RCW 46.64.040. Unlike ProWest Transport, where the defendant never stopped to give his address, Hager stopped to give Brown her address, driver's license, and proof of auto insurance. Moreover, Brown admits that in June 2005, he located Hager's Washington address. Clearly, Brown possessed Hager's last known address as RCW 46.64.040 required. That Brown was not successful in serving Hager at that address before she moved to a different address does not show concealment for purposes of tolling the statute of limitations.
Brown argues that RCW 46.64.040 does not apply because it is designed for service of "non resident[s] and residents of the State of Washington who are out of the State." Br. of Resp't at 12. Thus, he argues, because Hager is a Washington resident and never left the state after the accident date, RCW 46.64.040 does not apply. Brown's supposition is incorrect.
When reviewing statutory construction, we look to the statute's plain language in order to fulfill our obligation and give effect to legislative intent. Lacey Nursing Ctr., Inc. v. Dep't of Revenue, 128 Wn.2d 40, 53, 905 P.2d 338 (1995). When faced with an unambiguous statute, we ascertain the legislature's intent from the plain language alone. Waste Mgmt. of Seattle, Inc., v. Utils. Transp. Comm'n, 123 Wn.2d 621, 629, 869 P.2d 1034 (1994).
RCW 46.64.040 specifically states that it applies to "each resident of this state" who cannot be found after a due and diligent search, provided that the plaintiff mailed a copy of the complaint to the defendant's last known address. Unlike ProWest Transport, where the driver never stopped and the plaintiff was unable to determine his address, Hager gave Brown her then current California address. Furthermore, Brown later discovered a more current Washington address. Although Brown was unable to serve Hager at this Washington address, he was at all times able to serve Hager under RCW 46.64.040, and, in fact, demonstrated his ability to do so when he served her via the Secretary of State 11 days after the statute of limitations expired.
Not only do the facts fail to support Brown's assertion of concealment, but also whether Hager intentionally concealed herself by attempting to evade service is of no consequence. Although the statute of limitations tolls when a defendant attempts to evade service of process, we have previously held that the tolling provisions of RCW 4.16.180 do not apply when, as here, a defendant may be served under RCW 46.64.040. Patrick v. DeYoung, 45 Wn. App. 103, 110, 724 P.2d 1064 (1986), review denied, 107 Wn.2d 1023 (1987), overruled on other grounds by Sidis v. Brodie/Dohrmann, Inc., 117 Wn.2d 325 (1991).

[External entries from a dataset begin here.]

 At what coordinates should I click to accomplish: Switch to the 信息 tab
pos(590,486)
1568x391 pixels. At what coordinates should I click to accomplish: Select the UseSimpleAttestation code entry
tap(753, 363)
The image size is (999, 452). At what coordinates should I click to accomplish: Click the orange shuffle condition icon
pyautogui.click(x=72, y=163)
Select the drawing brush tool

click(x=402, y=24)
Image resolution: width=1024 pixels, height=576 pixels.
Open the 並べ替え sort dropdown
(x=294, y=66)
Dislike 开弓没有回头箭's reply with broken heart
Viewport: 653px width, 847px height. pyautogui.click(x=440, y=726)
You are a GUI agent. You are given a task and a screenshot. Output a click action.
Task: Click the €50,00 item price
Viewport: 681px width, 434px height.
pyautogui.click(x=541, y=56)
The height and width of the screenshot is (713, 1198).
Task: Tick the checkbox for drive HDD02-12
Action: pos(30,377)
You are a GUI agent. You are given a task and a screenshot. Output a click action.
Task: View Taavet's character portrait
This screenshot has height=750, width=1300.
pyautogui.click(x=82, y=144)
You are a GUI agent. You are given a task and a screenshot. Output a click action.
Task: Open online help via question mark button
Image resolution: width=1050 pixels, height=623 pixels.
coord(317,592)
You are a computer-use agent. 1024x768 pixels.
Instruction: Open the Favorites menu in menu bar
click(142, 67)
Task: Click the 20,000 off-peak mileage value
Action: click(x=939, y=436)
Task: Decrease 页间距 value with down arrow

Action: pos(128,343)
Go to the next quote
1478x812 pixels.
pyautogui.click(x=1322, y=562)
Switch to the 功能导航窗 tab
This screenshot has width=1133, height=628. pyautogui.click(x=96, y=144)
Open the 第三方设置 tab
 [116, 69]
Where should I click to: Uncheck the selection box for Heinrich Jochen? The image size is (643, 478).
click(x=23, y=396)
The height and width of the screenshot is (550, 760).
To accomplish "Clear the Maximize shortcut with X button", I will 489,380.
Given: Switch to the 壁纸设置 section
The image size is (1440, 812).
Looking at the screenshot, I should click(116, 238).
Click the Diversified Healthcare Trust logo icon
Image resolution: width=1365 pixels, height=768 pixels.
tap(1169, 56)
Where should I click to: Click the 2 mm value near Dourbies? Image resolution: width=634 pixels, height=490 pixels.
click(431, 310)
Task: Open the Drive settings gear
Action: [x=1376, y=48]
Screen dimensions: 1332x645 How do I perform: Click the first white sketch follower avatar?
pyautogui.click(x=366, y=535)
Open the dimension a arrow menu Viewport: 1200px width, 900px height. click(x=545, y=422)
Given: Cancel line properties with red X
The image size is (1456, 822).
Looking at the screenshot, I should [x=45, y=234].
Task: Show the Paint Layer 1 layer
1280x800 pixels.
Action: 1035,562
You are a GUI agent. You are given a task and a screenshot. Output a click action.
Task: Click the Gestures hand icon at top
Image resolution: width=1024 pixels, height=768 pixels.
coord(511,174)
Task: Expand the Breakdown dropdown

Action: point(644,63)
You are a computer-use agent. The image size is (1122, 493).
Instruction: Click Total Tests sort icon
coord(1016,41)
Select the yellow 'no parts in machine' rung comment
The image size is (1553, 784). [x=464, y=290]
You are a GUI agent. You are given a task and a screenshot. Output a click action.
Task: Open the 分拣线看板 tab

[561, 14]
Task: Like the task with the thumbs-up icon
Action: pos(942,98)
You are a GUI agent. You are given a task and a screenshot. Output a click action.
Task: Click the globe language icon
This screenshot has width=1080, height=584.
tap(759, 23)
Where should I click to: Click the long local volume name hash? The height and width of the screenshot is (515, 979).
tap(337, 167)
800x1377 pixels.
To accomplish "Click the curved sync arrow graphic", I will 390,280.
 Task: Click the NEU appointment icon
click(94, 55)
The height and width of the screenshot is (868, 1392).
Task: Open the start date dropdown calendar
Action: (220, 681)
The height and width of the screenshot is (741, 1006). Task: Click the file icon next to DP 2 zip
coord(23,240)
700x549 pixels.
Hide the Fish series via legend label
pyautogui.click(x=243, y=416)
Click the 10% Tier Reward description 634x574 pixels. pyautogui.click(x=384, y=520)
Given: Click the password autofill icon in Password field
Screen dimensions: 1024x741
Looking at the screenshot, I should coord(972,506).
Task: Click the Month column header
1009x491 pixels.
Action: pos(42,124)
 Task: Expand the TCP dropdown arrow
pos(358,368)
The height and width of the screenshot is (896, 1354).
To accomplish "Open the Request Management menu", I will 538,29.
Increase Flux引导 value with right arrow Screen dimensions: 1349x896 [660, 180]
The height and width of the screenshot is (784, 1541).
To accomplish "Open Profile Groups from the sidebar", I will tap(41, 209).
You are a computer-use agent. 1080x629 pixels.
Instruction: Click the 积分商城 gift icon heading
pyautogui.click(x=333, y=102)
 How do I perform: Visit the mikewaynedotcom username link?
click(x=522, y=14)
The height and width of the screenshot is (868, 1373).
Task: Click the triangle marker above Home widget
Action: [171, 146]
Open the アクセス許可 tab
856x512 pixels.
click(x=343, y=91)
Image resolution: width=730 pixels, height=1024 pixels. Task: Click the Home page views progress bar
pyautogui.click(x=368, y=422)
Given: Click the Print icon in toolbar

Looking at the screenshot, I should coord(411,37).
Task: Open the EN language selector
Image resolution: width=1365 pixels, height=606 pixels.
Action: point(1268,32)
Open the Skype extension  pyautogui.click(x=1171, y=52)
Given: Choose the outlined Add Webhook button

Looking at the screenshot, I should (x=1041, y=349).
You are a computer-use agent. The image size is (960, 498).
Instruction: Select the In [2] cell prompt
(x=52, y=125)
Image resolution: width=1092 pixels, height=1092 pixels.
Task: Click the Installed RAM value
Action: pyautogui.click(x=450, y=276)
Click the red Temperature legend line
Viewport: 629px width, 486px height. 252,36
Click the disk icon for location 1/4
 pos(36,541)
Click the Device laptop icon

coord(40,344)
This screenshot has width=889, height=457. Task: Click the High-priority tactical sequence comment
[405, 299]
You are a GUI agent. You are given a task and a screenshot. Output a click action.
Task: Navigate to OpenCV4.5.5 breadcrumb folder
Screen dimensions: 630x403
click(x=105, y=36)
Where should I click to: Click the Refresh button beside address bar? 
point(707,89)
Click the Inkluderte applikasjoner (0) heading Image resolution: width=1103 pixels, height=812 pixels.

Hager provided her then current address to Brown at the scene of the accident and later Brown possessed a more current last known address before the statute of limitations expired. After his due and diligent search for Hager, Brown should have served the Secretary of State before the statute of limitations expired. His service on the Secretary of State was untimely. We hold that the lower court erred in denying Hager's motion for summary judgment by allowing Brown's action to proceed when he had not served Hager within the statute of limitations.
Reversed and remanded for entry of an order granting Hager's motion for summary judgment.
A majority of the panel having determined that this opinion will not be printed in the Washington Appellate Reports, but will be filed for public record pursuant to RCW 2.06.040, it is so ordered.
HUNT, J. and QUINN-BRINTNALL, J., concur.